L’impressionista Claude Monet
Claude Oscar Monet nasce a Parigi nel 1840. Nonostante l’iniziale contrarietà del padre per la sua scelta di percorrere la carriera artistica, il giovane Claude viene subito in contatto con la natura incontaminata della Normandia, un elemento questo, insieme alle vedute portuali, che ritornerà prepotente nella sua attività pittorica.
I primi passi nel mondo dell’arte parigina iniziano però, con il disegno caricaturale. Sono circa un centinaio le opere disegnate dal pittore ed esposte presso la bottega Gravier’s di Parigi. L’evoluzione estetica e contenutistica dei suoi lavori si svilupperà solo in seguito, sotto le indicazioni di Boudin. E’ grazie a lui che il giovane Monet si avvicina alla pittura in plein air, tecnica che sarà alla base dei suoi quadri successivi.
La cifra stilistica e innovatrice di Monet si ritrova nel suo modo di ricreare il mondo. Il pittore abbandona le rappresentazioni canoniche della realtà per dipinge uno spazio frammentato fatto di pennellate e colori. Le immagini si decompongono in una molteplicità di tratti di differenti tonalità, stese con gesti rapidi da lasciare le figure confuse e non rifinite.
L’essenzialità dell’Impressionismo è quello di cogliere tutte le rifrazioni della luce, la sua mutevolezza e il suo splendore cangiante. Di Monet resta famosa la serie di trenta tele che rappresentano la cattedrale di Rouen rappresentate nei diversi momenti del giorno e nelle varie condizioni atmosferiche. Qui l’oggetto è solo un pretesto per scandagliare le infinite variazioni di luci e colori, mutevoli nel tempo e suscettibili di impressioni diversissime tra loro.

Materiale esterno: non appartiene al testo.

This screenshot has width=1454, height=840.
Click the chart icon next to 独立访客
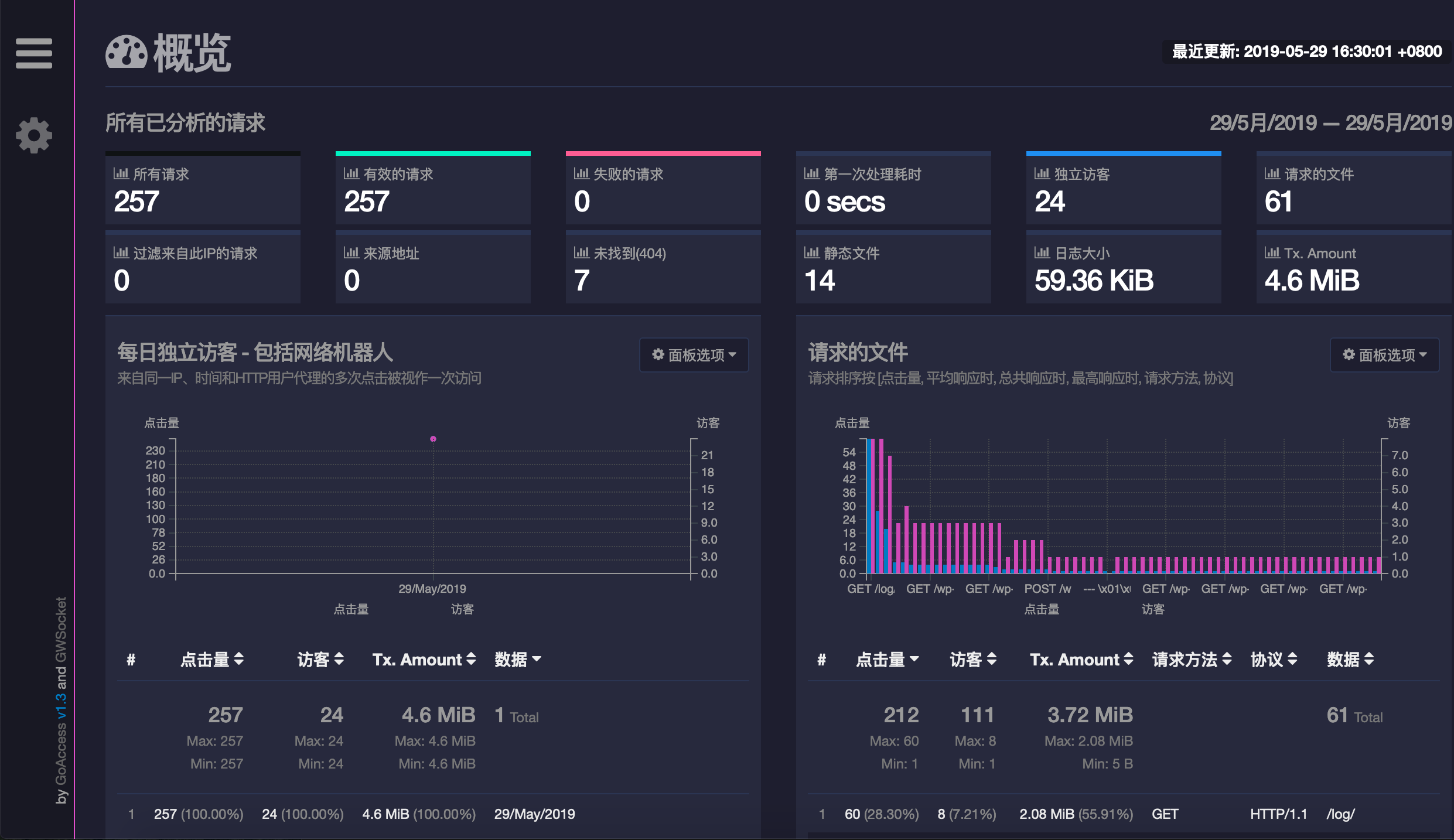[1042, 173]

Sono le ombre ad essere la grande scoperta del pittore francese. Quella di Monet è un’ arte basata sulla percezione dei colori del mondo. In ogni ombra si ritrovano sottili sfumature che attraversano le zone illuminate fino alla luminosità dei colori puri. Non esiste in natura un colore ben definito, ma un insieme astratto di tonalità che variano a seconda della luce e delle condizioni ambientali.
Le ombre nella pittura accademica hanno la funzione di essere un contrappunto dialettico nei confronti delle zone di colore. Con l’arrivo dell’Impressionismo queste aree di non colore assumono lo stessa importanza di quelle composte dai colori primari. Monet abolisce il nero e determina di volta in volta il colore delle ombre in base al rapporto cromatico tra i corpi che le proiettano e le superfici che le ricevono.

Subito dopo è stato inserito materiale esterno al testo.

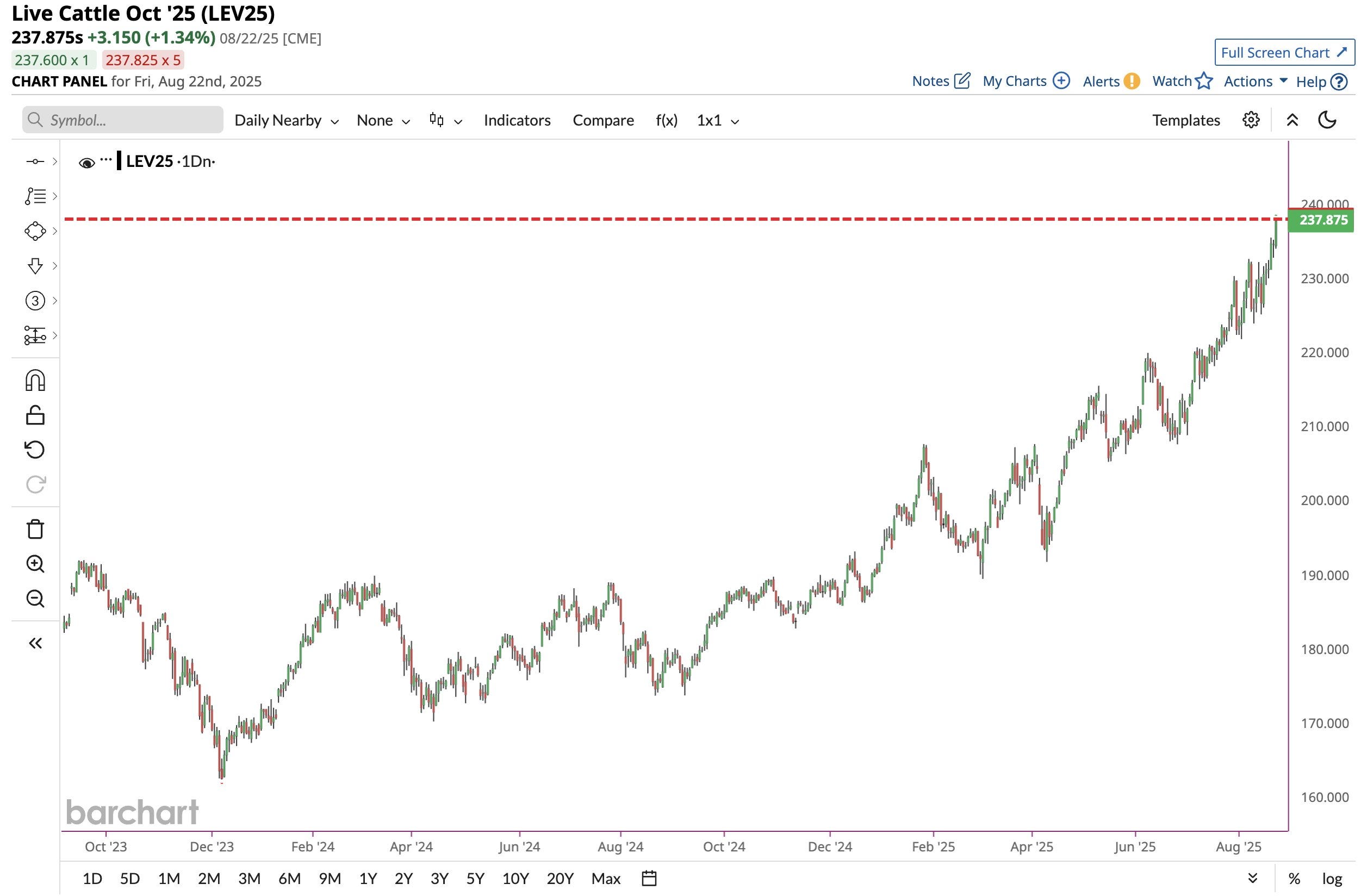1367x896 pixels.
Task: Click the Full Screen Chart button
Action: tap(1284, 53)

Tali caratteristiche si ritrovano anche nella prima mostra impressionista tenutasi a Parigi. In quell’occasione Monet espone uno dei suoi dipinti più famosi. La veduta del porto di Le Havre, dal titolo, Impression. Soleil levant.

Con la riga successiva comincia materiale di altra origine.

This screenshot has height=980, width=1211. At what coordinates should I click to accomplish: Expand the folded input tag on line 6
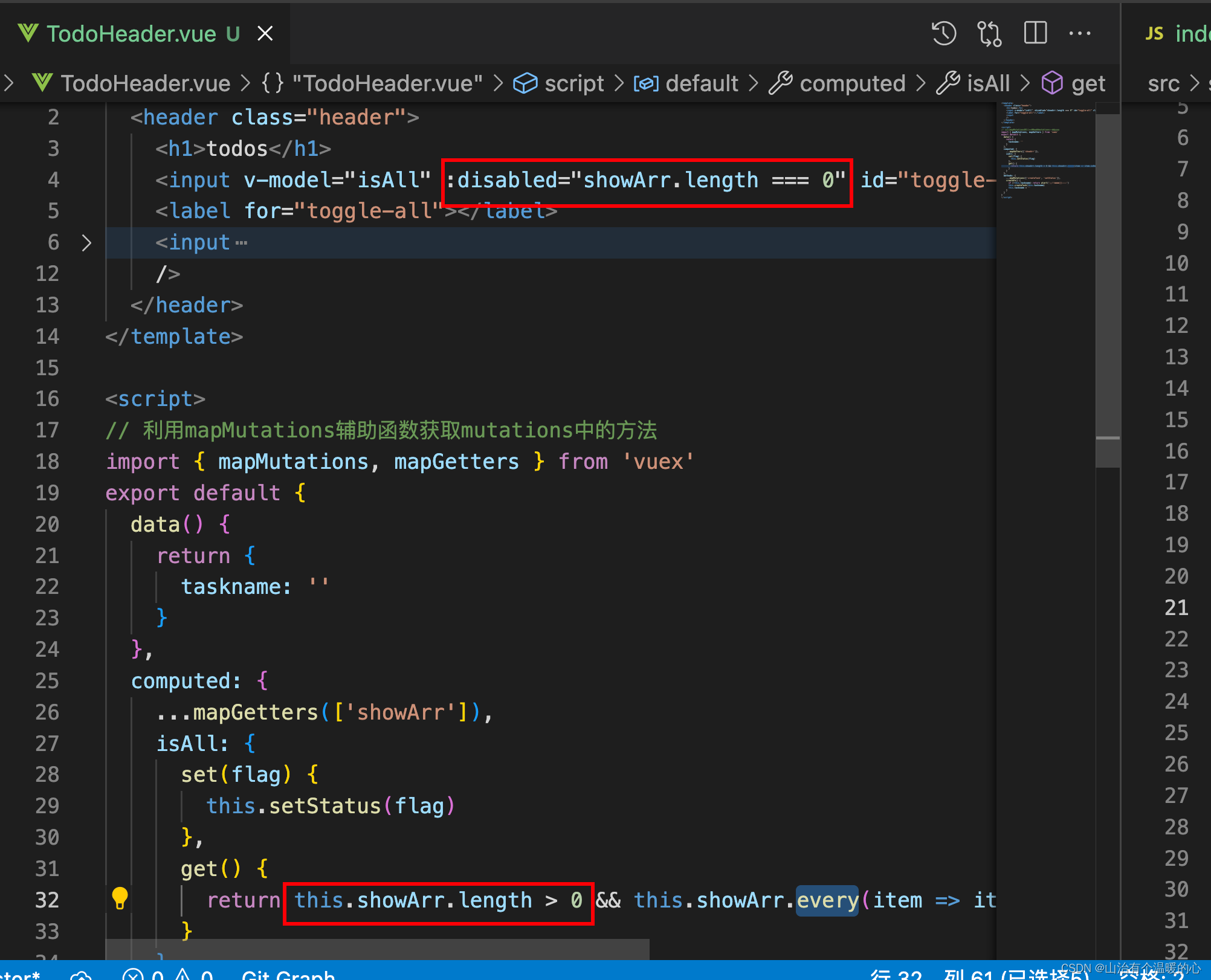(x=86, y=242)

La successiva conversione di Monet ai colori puri non fa che aumentare la vibrazione cromatica del blu, inteso come colore complementare. Non più rigido sostenitore del en plein air, Monet trasferisce sulla tela le sue “impressioni” che vengono altresì filtrate attraverso la memoria. L’atto gestuale della pittura di getto non è più nelle sue corde, ma si delinea uno spostamento verso una rappresentazione più fantasiosa incentrata sull’emozione del ricordo.
Sarà verso l’ultima fase della sua vita che il pittore trasporterà su tela il soggetto che riproporrà più volte nella sua produzione ome un simbolo distintivo dlla sua arte, le ninfee. Esse riportano lo sguardo dell’artista sulla percezione del reale, creando una “realtà riflessa” filtrata attraverso la visione emozionale dell’artista stesso. Lo stagno quindi diventa un nuovo mondo dotato di una propria vita emozionale. La profondità di campo scompare lasciando spazio solamente alla suggestione multicolore dei riflessi della luce sui fiori, in un volontario abbandono del realismo che lascia spazio al ricordo delle forme naturali del mondo.